**Goal of the exercise**: If a line in the material below has the string "computer", copy it out.

*** Opening of Data for this task ***

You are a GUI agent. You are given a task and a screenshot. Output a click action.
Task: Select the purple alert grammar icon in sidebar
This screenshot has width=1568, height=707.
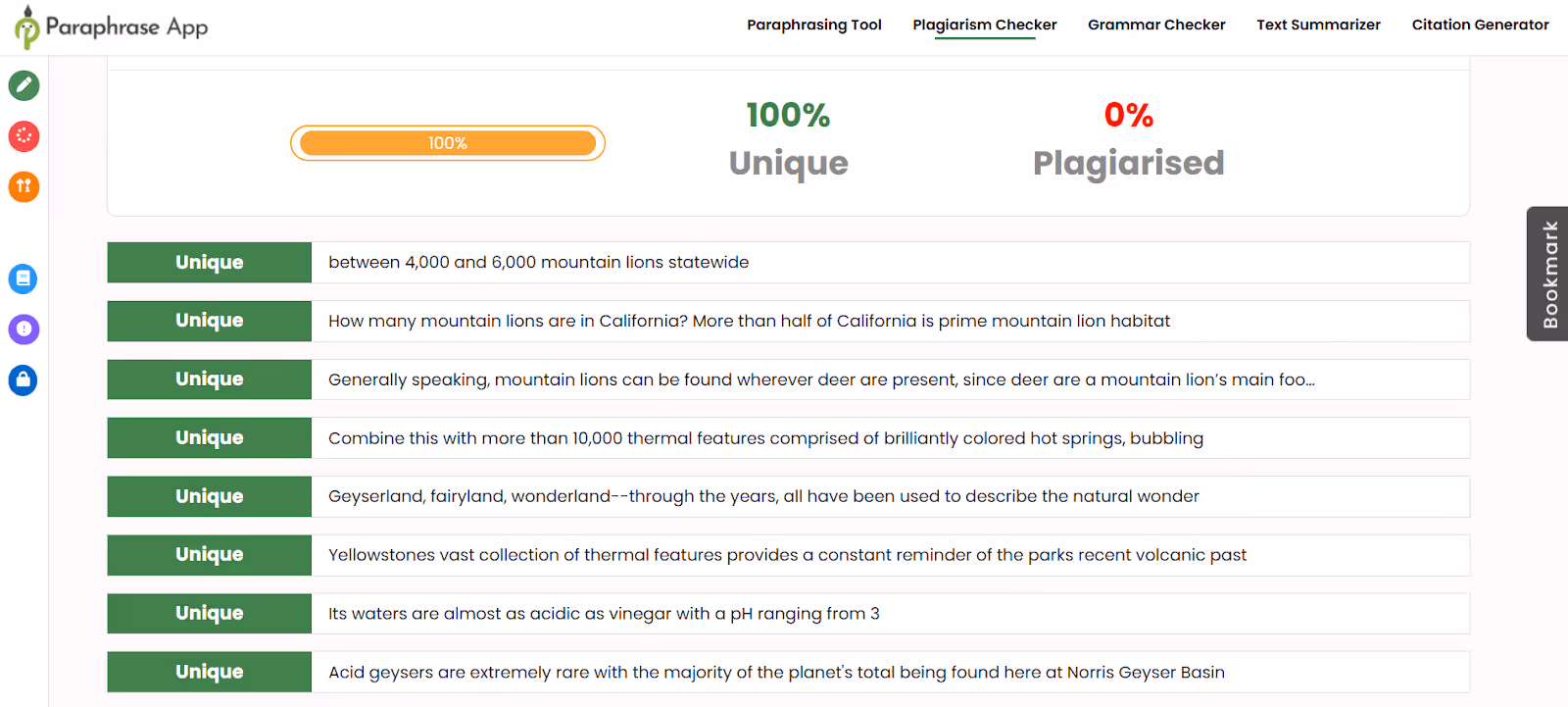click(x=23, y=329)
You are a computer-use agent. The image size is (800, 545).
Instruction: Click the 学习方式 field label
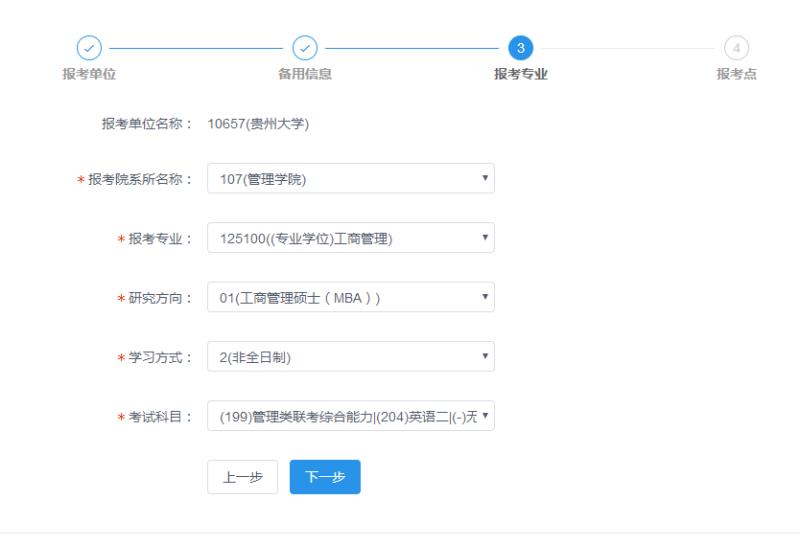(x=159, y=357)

*** Close of Data for this task ***
*** Opening of Data for this task ***

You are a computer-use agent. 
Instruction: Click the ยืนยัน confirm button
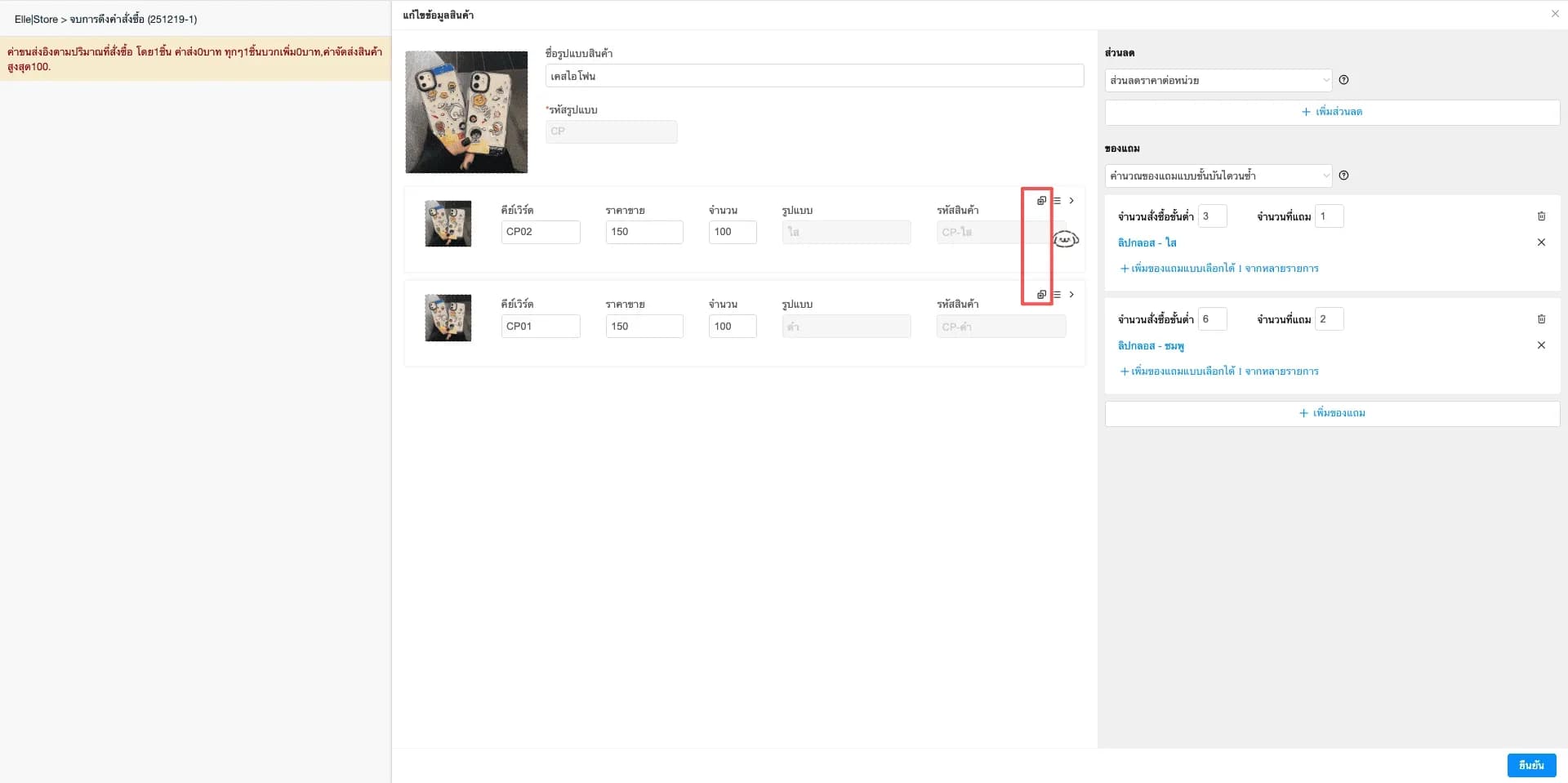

*** Close of Data for this task ***

**Answer for this exercise**:
You are a computer-use agent. The image size is (800, 545).
You are a computer-use agent. 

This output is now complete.